Curious how the tape will work. I went with the welded bead and it worked out:

http://www.archerytalk.com/vb/showthread.php?t=1130315


----------



## Maxtor (Jan 7, 2007)

skynight said:


> Curious how the tape will work. I went with the welded bead and it worked out:
> 
> http://www.archerytalk.com/vb/showthread.php?t=1130315


 Well, got the tape put on last night and it seems to work pretty good, however, my press turns real nice until the inside tube gets about 3/4 of the way in, then it starts to get tough to turn it and I'm not real sure why. Going to have to look into that though because I don't like it the way it is now.


----------



## BowhunterJT (Jun 4, 2009)

Maxtor said:


> Well, got the tape put on last night and it seems to work pretty good, however, my press turns real nice until the inside tube gets about 3/4 of the way in, then it starts to get tough to turn it and I'm not real sure why. Going to have to look into that though because I don't like it the way it is now.

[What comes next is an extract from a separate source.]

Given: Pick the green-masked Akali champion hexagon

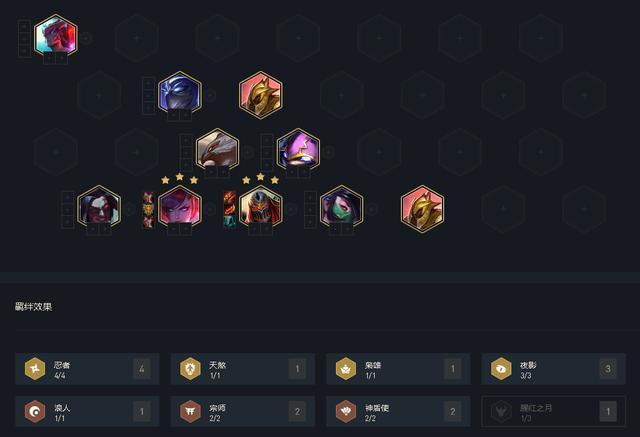Looking at the screenshot, I should (x=342, y=207).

It could be that your receiving nut is not centered up properly with your threaded rod/ACME rod. As your tube with the nut gets closer to the hand wheel end if it is off center even a little it will cause that tube to bind with the receiving tube. Just a thought.

JT


----------



## Maxtor (Jan 7, 2007)

BowhunterJT said:


> It could be that your receiving nut is not centered up properly with your threaded rod/ACME rod. As your tube with the nut gets closer to the hand wheel end if it is off center even a little it will cause that tube to bind with the receiving tube. Just a thought.
> 
> JT



Thanks JT, that's what I was leaning towards as well but wasn't 100% certain. Hopefully later today I can have a look at it and maybe correct it


----------



## alphaburner (Jan 28, 2010)

*press*

looks great,really clean.


----------



## Maxtor (Jan 7, 2007)

Okay, thanks to everyone's pics, instructions, etc here. This thread will be one that helps many people for a long time I believe. :wink:

Finally got the press done and yes, it was a matter of the receiving nut not being 100% centered. Got that all sorted and now it works really good.

Here's a couple pics and the one pic also shows the plastic tape I used to fill in the gap because of not being able to get nestable tubing here. ** You'll have to excuse the mess but since building this press, I am having to build another bench for my work area and redo the whole space :thumbs_up


----------



## ursonvs (Sep 19, 2003)

^^ dontcha just hate it when you have to expand your fun area because you improived it with better tooling? :shade:

looks like a damn nice job bud.


----------



## Maxtor (Jan 7, 2007)

ursonvs said:


> ^^ dontcha just hate it when you have to expand your fun area because you improived it with better tooling? :shade:
> 
> looks like a damn nice job bud.


 Thanks!!

and ya, nothing worse then having to expand the play area 

Got the fingers rubber dipped finally. Can you believe, I had to get that plastiDip stuff ordered special because no one sells it around here anymore.


----------



## SandSquid (Sep 2, 2008)

*My new press....*

Made entirely from scrap metal and various stuff around the shop..... 
Not a single penny was spent even the paint was left-overs.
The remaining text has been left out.